Not remarkably, the first trials of alternative fuel were started by British aviation pioneer, Sir Richard Branson, whose Virgin Atlantic started London to Amsterdam flights with limited biofuel use in 2008. This was rapidly followed by Lufthansa and Air New Zealand who each used different blends of regular fuel and bio derivatives including some from made from jatropha which can grow in soil considered too bad for growing mainstream foodstuffs.

jatropha curcas is a genus of approximately 175 succulent plants, shrubs and trees (some are deciduous, like Jatropha curcas), from the family Euphorbiaceae.

In 2007 Goldman Sachs pointed out Jatropha curcas as one of the finest prospects for future biodiesel production. It is resistant to drought and bugs, and produces seeds including 27-40% oil.

Recently, US aerospace giant Boeing, Brazilian aeronautical significant Embraer and the Sao Paulo state Research Support Foundation transferred to perform research and development into making use of biofuels to power jet airliners. It was reported that Brazilian airline companies Azul, Gol, TAM and Trip would serve as tactical consultants for the project.

The current airline company to begin explore brand-new fuels is the Alaska Air Group which has actually conducted internal US flights using a blend of 80 % petroleum based fuel and 20% biofuel made from cooking oil. This mix, it is declared, can cut hazardous emissions by 10%.

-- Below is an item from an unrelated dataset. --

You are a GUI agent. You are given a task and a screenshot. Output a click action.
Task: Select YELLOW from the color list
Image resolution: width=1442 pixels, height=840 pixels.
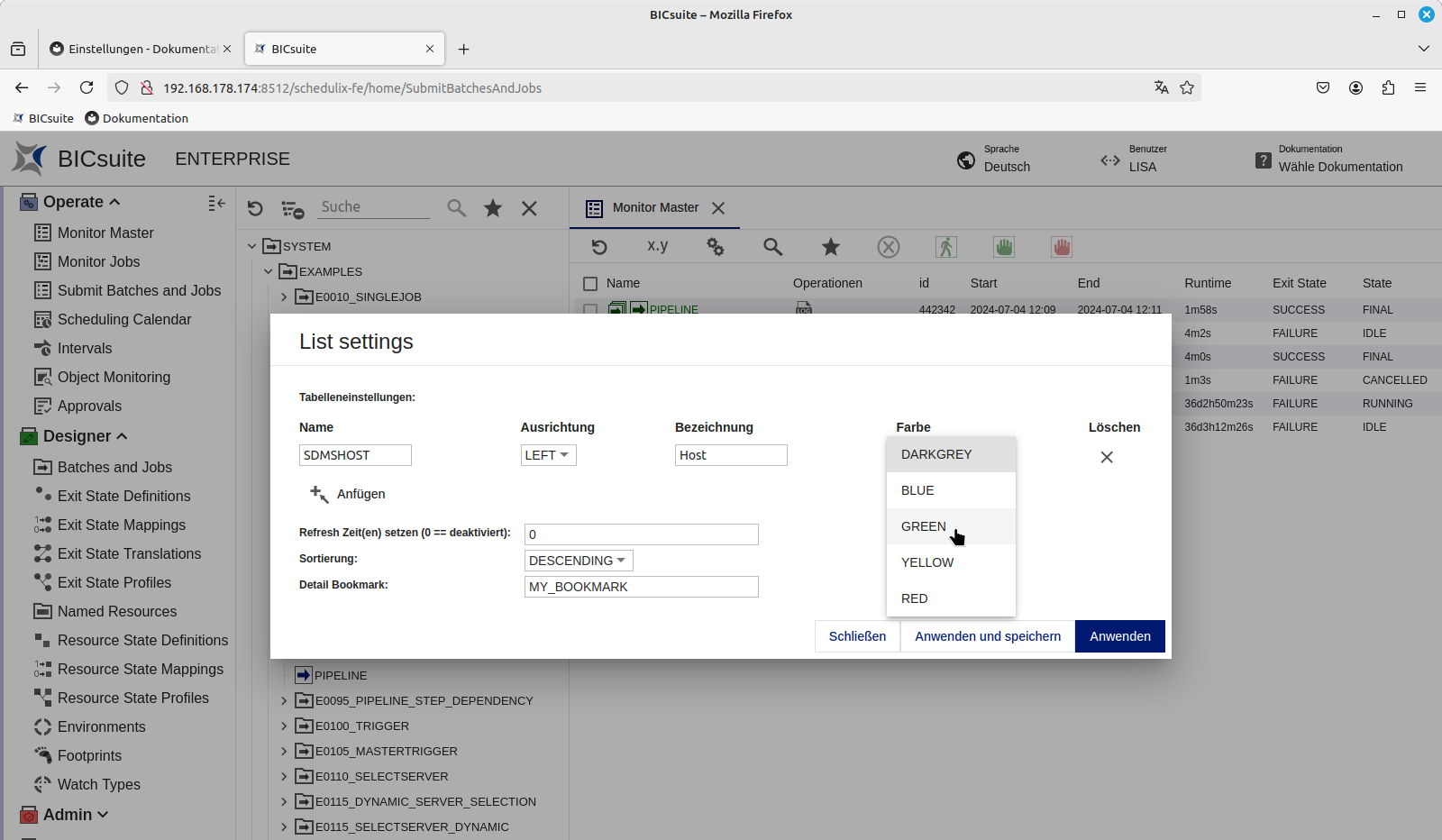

One truly encouraging development has been the relocation away from biofuels which compete head on with food consumers consequently preventing a rate spiral. Not so long earlier, a rise in use of biofuels in cars triggered a spike in maize costs as US farmers diverted too much corn to fuel processing.

Hopefully in the future, airline companies and motorists will focus biofuel consumption on non-food sources such as jatropha curcas and algae. It would be a combined true blessing indeed if some people ended up starving simply to another person's green qualifications.